Ein Romannetz rund um eine Sommernacht

Books | Posted 22/07/2009 | Belletristik | Keine Kommentare »

Hamburg (dpa) – «Dies ist ein Roman. Nichts in diesem Buch ist wahr.» Wie erfrischend, dass der Niederländer Marcel Möring dieses Motto seinem jetzt auf Deutsch erschienenen Buch «Der nächtige Ort» voranstellt.

So viele Erfahrungen und Lebensweisheiten wie in diesem Text enthalten sind, kann der 51 Jahre alte Autor auch unmöglich selbst alle erlebt haben. Möring spinnt in seinem bereits vor drei Jahren in seiner Heimat veröffentlichten Buch vielmehr ein Romannetz, das dichter kaum sein könnte. Ein solcher Vorschaltsatz täte vielen Romanen gut. Ein Netz, in dem man sich gerne verheddert, denn es ist unglaublich spannend und anregend. Der Roman spielt in Assen. Und in der mittelgroßen Stadt im Nordosten der Niederlande wuchs Möring auf.

Zeitlich läuft alles auf eine Sommernacht zu, den 27. Juni 1980. Diese «Nacht der Nächte», wie sie immer wieder genannt wird, ist die Nacht vor den (tatsächlich) jährlich dort stattfindenden TT-Motorradrennen. Sie bedeutet Ausnahmezustand. Sowohl Assener als auch die vielen Touristen lassen alle Hemmungen fallen. Es wird gesoffen, geraucht und sexuellen Bedürfnissen nachgegangen. Möring beschreibt das in einer Detailfülle und Anschaulichkeit, dass man beim Lesen Bier, Schweiß und Zigarettenqualm zu riechen meint.

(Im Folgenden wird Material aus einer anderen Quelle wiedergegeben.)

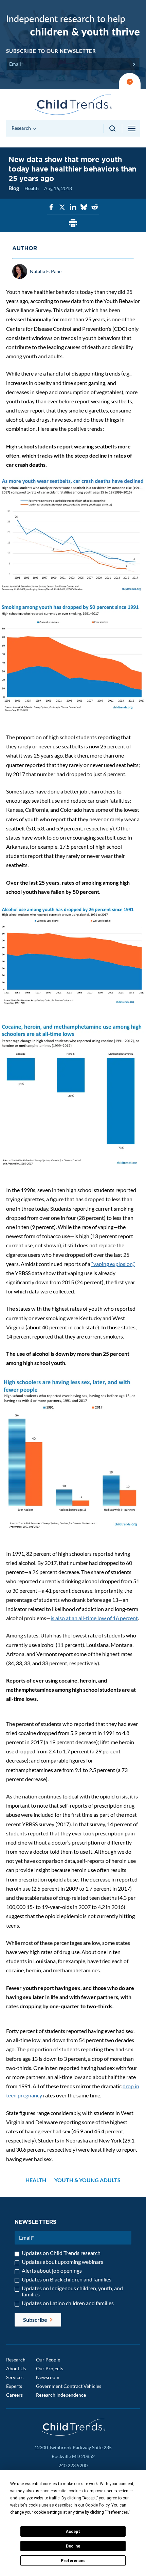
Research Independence (61, 2395)
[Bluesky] (84, 207)
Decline (73, 2546)
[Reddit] (95, 207)
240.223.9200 (73, 2465)
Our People (48, 2359)
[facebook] (51, 207)
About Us (16, 2368)
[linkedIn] (73, 207)
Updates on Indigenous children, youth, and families (72, 2291)
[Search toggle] (113, 128)
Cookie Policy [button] (97, 2505)
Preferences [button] (117, 2512)
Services (14, 2377)
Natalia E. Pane (45, 271)
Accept (73, 2531)
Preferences (73, 2560)
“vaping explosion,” (113, 1264)
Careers (14, 2395)
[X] (62, 207)
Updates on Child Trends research (61, 2253)
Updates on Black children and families (66, 2279)
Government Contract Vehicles (68, 2386)
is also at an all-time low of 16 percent (94, 1618)
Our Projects (49, 2368)
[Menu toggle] (132, 128)
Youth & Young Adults (87, 2180)
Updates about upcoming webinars (62, 2262)
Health (31, 188)
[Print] (73, 223)
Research (15, 2359)
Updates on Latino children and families (68, 2303)
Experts (14, 2386)
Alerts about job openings (52, 2271)
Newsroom (47, 2377)
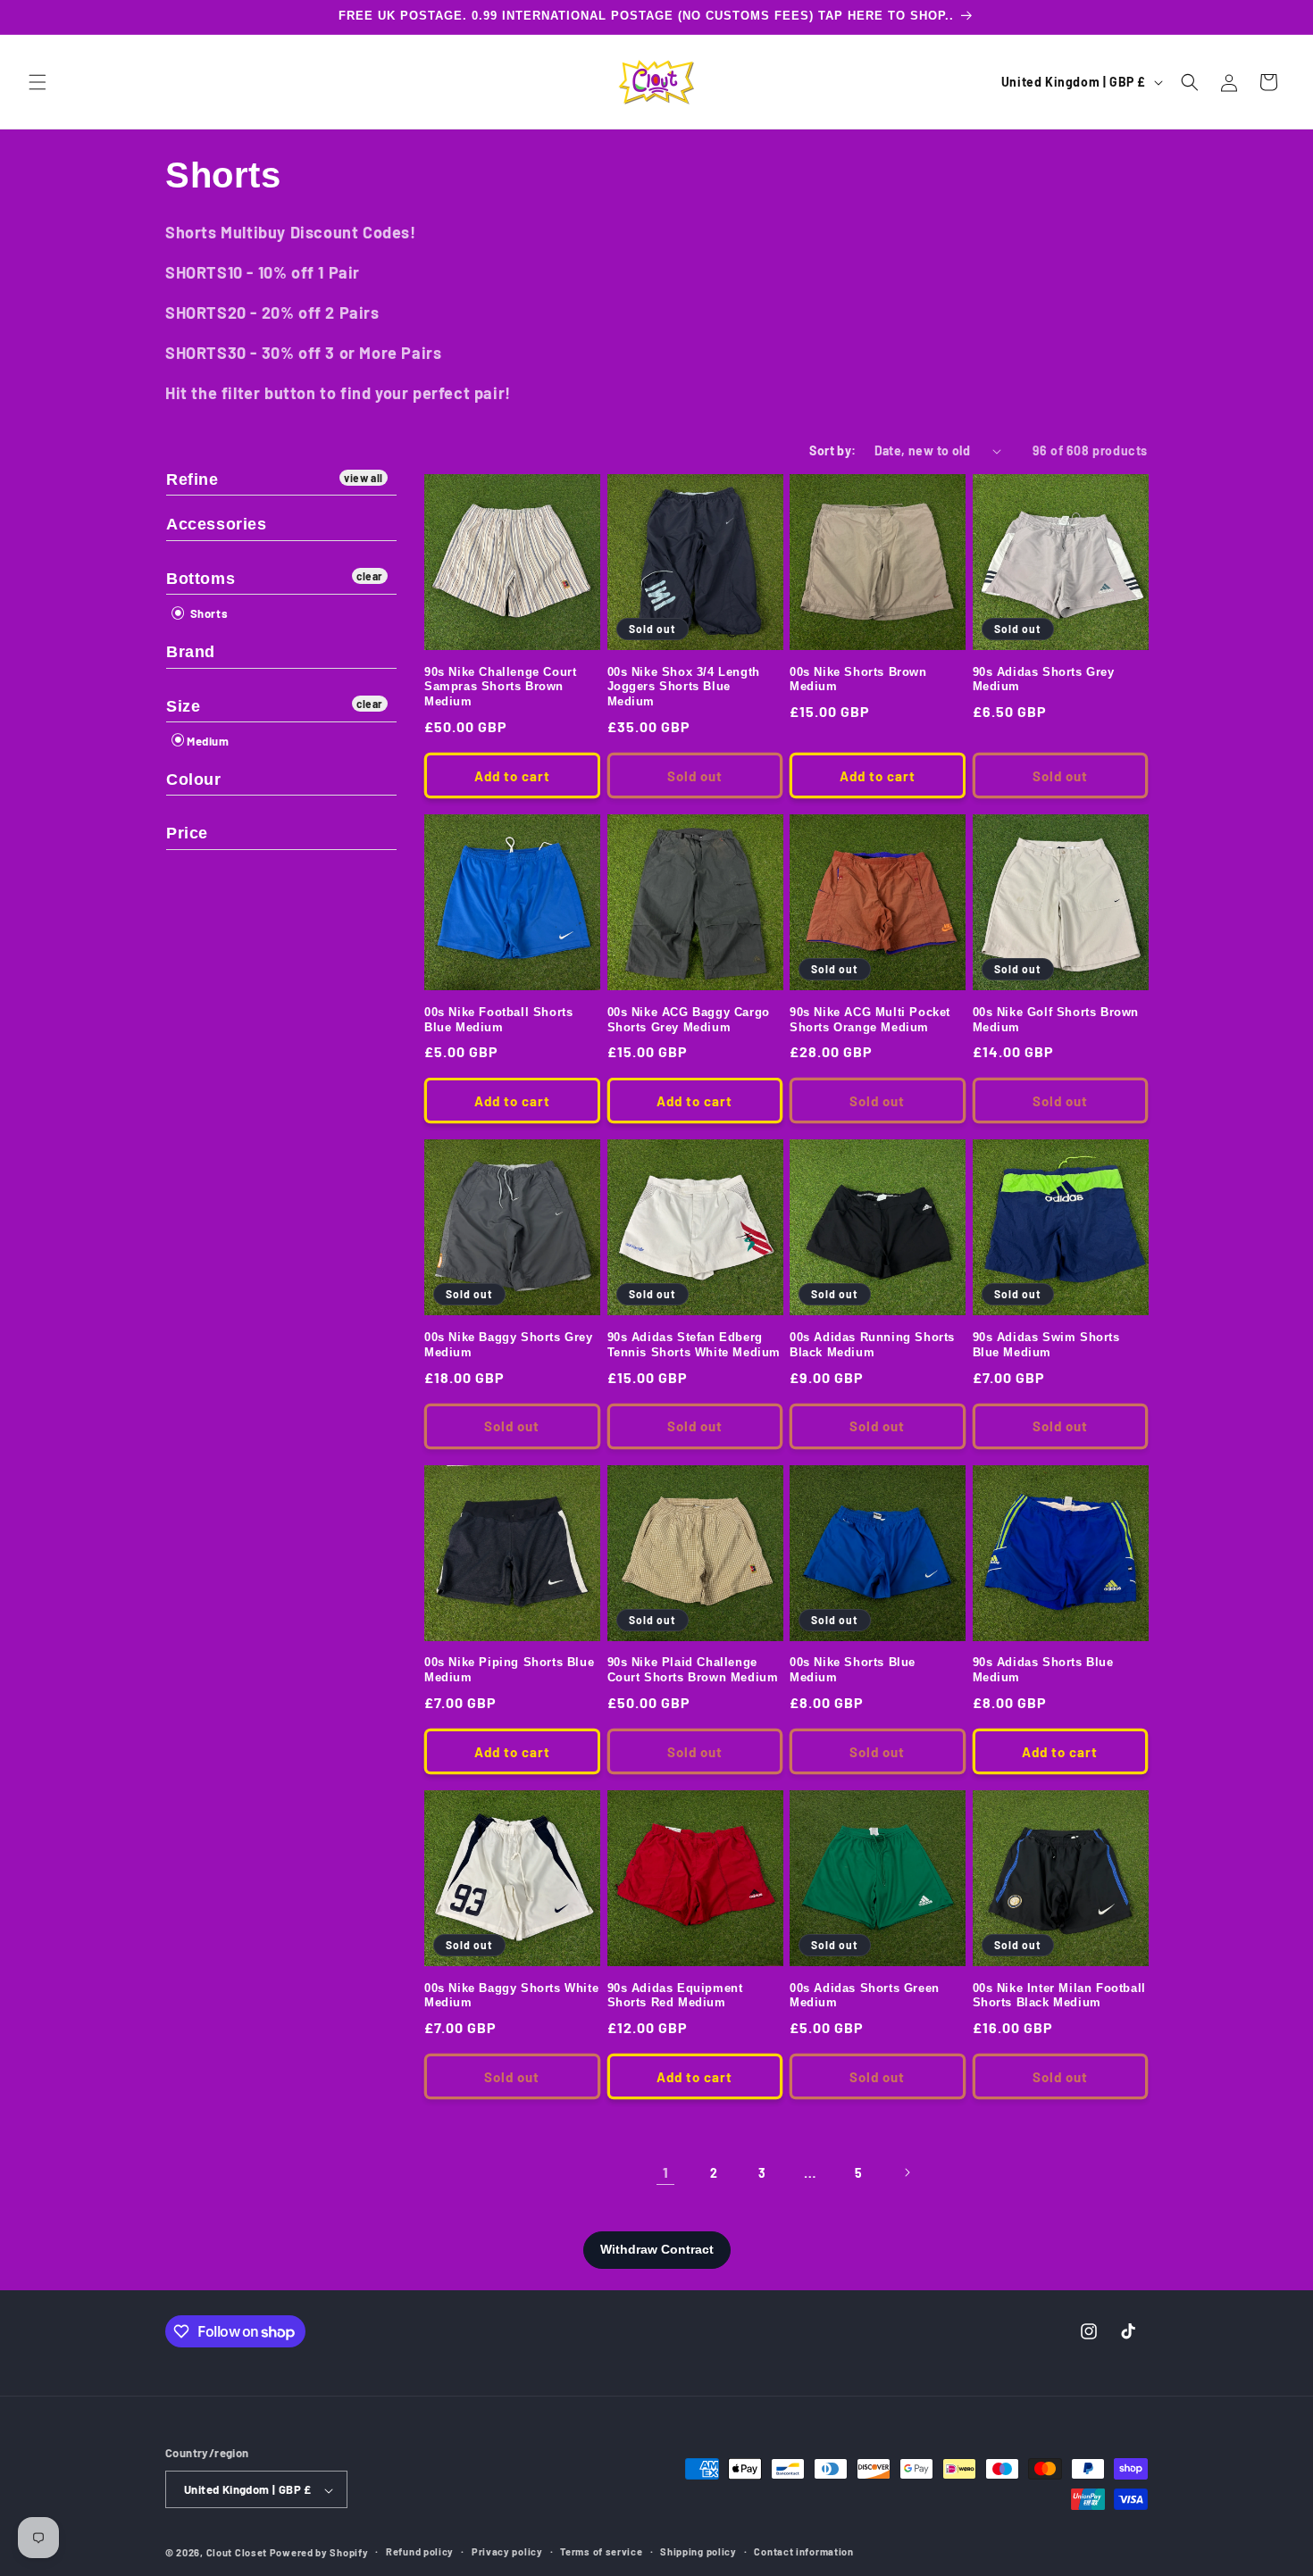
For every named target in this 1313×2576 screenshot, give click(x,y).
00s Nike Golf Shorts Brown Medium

Die eine Hauptperson Jakob Noach ist mit ihrer ganzen Lebensgeschichte präsent. Aus einem Erdloch, in dem der jüdische Niederländer vor nationalsozialistischen Häschern und ihren Kollaborateuren versteckt wurde, arbeitet sich der Mann hoch zu einem der reichsten Kaufleute der Stadt. Und er hat einen großen Plan, mit dessen Durchführung er sich für das Unrecht rächt, das ihm seine Eltern und seinen Bruder weggenommen hat.

Zweiter wichtigster Protagonist ist Markus Kolpa, ein intellektueller Kopf – der eigentlich wegen Jakob Noachs Tochter Chaja nach Assen gekommen ist, in dieser einen Sommernacht. Um beide herum drehen sich etliche kleine und große Schicksale, Charaktere wie ein italienischer Nachtclubbesitzer, Alt-68er oder Gestalten, die der jüdischen Mythologie entspringen – wie Lilith als erste Frau Adams, hier Sinnbild für den weiblichen «Dämon», von dem sich sowohl Jakob als auch Markus nicht lösen können.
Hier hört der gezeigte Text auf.